De façon générale, l'incidence très forte des médias sur l'opinion, surtout à l'approche de l'élection, appelle le juge électoral à la rigueur.

En ce qui concerne, en quatrième lieu, les opérations électorales elles-mêmes, le Conseil a confirmé son interprétation de l'article 162 du code électoral. Si plusieurs candidats dépassent le seuil de 12,5 % des inscrits au premier tour et qu'un seul maintient sa candidature au second tour, celui-ci reste seul en lice. Il est vrai que la loi électorale prive ainsi l'électeur d'une possibilité de choix mais une telle situation résulte de la volonté du législateur qui, en 1976, lors de la discussion de la loi d'où est issu l'article en cause, a écarté une disposition qui aurait eu précisément pour objet d'éviter qu'un seul candidat ne soit présent au second tour, dans l'hypothèse où le seuil de 12,5 % serait atteint par deux candidats dont l'un déciderait de se désister. Il n'appartient donc qu'au législateur de revenir, s'il le souhaite, sur l'option arrêtée délibérément par lui en 1976.

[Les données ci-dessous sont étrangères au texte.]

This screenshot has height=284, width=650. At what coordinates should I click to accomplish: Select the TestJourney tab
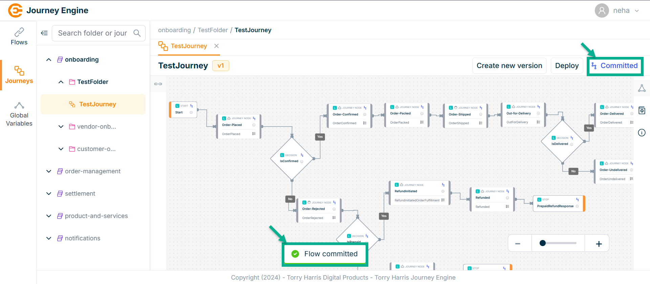point(189,46)
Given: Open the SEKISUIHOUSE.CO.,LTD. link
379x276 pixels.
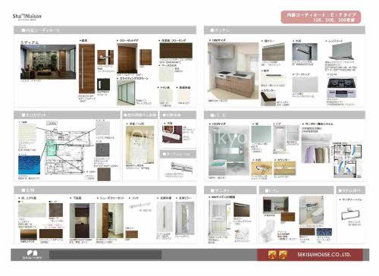Looking at the screenshot, I should point(324,255).
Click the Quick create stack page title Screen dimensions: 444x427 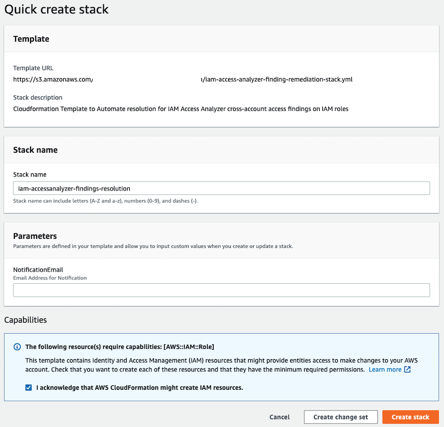(57, 9)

Le Conseil constate par ailleurs l'inadaptation des textes électoraux outre-mer, qu'il s'agisse, à Wallis et Futuna, des règles d'émargement ou, à Mayotte, des dispositions réglementaires relatives à la reconnaissance de l'identité des électeurs. Il paraît ainsi réaliste, tant que l'état civil mahorais n'aura pas atteint un degré suffisant de fiabilité, d'adapter la réglementation électorale applicable à Mayotte en consolidant la base légale des arrêtés et circulaires préfectorales.

S'agissant, en dernier lieu, de la législation sur les comptes de campagne et les financements politiques, le Conseil observe tout d'abord qu'aucun cas de dépassement du plafond n'a été relevé, en bonne partie sans doute du fait de la dissolution qui a entraîné un raccourcissement de la durée de prise en compte des dépenses de campagne.

Comme l'a observé la Commission nationale des comptes de campagne et des financements politiques, ces dépenses semblent, dans certains cas, avoir été au contraire artificiellement majorées. Il y a là un détournement des dispositions relatives au financement public de la vie politique.

Le Conseil constitutionnel tient ensuite à appeler l'attention du législateur sur les problèmes posés par l'aide apportée à un candidat par une section locale d'un parti politique qui ne peut être regardée elle-même comme un parti ou groupement politique, au sens de l'article L. 52-8 du code électoral. Le Conseil a admis que cette section locale pouvait, dès lors qu'elle constitue la simple émanation d'un parti politique relevant des articles 8, 9 et 9-1 de la loi du 11 mars 1988, apporter une aide au candidat, sans contrevenir à l'article L. 52-8. Toutefois, pour ne pas ouvrir une « brèche » dans la législation, brèche dans laquelle pourraient s'engouffrer des aides illicites, il serait souhaitable que le législateur intervienne à nouveau : soit en imposant explicitement, y compris dans le cas des sections locales, une formalité permettant à la Commission d'exercer sa surveillance, soit en plafonnant les dons des structures locales des partis aux candidats. D'autres formules, sans doute plus complexes, sont également envisageables, qui supposeraient une stricte consolidation des comptes des différentes composantes d'une formation politique.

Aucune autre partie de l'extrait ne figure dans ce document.